Once the line containing "Click SHIBA INU tokenholders value 1,509,164" is found, retype it and each line after it through the last entry below, word for word, and nothing else.
══ THE DATA
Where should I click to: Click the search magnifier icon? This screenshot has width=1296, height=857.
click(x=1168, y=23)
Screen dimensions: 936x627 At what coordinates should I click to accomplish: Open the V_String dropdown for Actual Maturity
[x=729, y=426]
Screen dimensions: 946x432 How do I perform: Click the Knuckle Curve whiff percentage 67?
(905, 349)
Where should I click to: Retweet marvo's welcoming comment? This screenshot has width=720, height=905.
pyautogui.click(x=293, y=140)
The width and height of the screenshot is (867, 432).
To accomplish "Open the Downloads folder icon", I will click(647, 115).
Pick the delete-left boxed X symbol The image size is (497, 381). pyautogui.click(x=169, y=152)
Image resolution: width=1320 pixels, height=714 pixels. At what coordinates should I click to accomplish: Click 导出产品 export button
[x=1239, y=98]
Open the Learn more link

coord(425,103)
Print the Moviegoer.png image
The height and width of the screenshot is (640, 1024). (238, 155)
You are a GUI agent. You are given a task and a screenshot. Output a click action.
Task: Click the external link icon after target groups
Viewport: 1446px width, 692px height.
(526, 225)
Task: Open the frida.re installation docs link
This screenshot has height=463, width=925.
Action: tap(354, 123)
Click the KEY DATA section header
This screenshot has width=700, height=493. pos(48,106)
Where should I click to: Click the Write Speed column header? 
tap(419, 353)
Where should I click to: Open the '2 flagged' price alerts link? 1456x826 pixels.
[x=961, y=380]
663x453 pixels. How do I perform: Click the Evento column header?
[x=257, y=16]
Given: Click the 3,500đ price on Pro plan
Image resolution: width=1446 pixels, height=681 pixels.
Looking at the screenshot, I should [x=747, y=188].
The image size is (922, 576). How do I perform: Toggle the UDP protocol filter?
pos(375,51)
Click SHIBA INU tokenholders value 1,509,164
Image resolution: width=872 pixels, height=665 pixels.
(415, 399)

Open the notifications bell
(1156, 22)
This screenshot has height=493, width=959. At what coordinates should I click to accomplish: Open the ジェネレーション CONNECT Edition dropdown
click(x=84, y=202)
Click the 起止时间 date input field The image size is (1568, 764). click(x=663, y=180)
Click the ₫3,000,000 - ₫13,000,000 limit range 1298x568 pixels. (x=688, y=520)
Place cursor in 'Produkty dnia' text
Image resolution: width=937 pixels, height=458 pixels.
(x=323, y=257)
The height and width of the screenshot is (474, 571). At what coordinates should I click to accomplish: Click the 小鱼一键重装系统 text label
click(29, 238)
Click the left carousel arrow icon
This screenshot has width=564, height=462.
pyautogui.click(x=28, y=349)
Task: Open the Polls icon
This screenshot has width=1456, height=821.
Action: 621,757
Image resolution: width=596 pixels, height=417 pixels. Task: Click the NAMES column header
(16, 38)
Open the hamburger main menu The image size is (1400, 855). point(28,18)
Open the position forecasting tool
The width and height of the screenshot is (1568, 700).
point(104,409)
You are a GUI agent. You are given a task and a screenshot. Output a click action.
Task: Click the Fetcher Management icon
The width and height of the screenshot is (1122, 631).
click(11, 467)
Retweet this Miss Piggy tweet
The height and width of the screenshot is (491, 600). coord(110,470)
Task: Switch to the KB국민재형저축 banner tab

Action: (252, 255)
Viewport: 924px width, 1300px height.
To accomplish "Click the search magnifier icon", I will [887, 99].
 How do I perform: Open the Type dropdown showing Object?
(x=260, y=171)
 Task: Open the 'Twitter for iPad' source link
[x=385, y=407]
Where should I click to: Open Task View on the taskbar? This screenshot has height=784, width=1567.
════
_TASK SOLUTION_
Click SHIBA INU tokenholders value 1,509,164
Image resolution: width=872 pixels, height=665 pixels.
(415, 399)

Open the notifications bell
(1156, 22)
This screenshot has height=493, width=959. At what coordinates should I click to accomplish: Open the ジェネレーション CONNECT Edition dropdown
click(x=84, y=202)
Click the 起止时间 date input field The image size is (1568, 764). click(x=663, y=180)
Click the ₫3,000,000 - ₫13,000,000 limit range 1298x568 pixels. (x=688, y=520)
Place cursor in 'Produkty dnia' text
Image resolution: width=937 pixels, height=458 pixels.
(x=323, y=257)
The height and width of the screenshot is (474, 571). At what coordinates should I click to accomplish: Click the 小鱼一键重装系统 text label
click(29, 238)
Click the left carousel arrow icon
This screenshot has width=564, height=462.
pyautogui.click(x=28, y=349)
Task: Open the Polls icon
This screenshot has width=1456, height=821.
Action: 621,757
Image resolution: width=596 pixels, height=417 pixels. Task: Click the NAMES column header
(16, 38)
Open the hamburger main menu The image size is (1400, 855). point(28,18)
Open the position forecasting tool
The width and height of the screenshot is (1568, 700).
point(104,409)
You are a GUI agent. You are given a task and a screenshot. Output a click action.
Task: Click the Fetcher Management icon
The width and height of the screenshot is (1122, 631).
click(11, 467)
Retweet this Miss Piggy tweet
The height and width of the screenshot is (491, 600). coord(110,470)
Task: Switch to the KB국민재형저축 banner tab

Action: (252, 255)
Viewport: 924px width, 1300px height.
To accomplish "Click the search magnifier icon", I will [887, 99].
 How do I perform: Open the Type dropdown showing Object?
(x=260, y=171)
 Task: Open the 'Twitter for iPad' source link
[x=385, y=407]
Where should I click to: Open Task View on the taskbar? This screenshot has height=784, width=1567.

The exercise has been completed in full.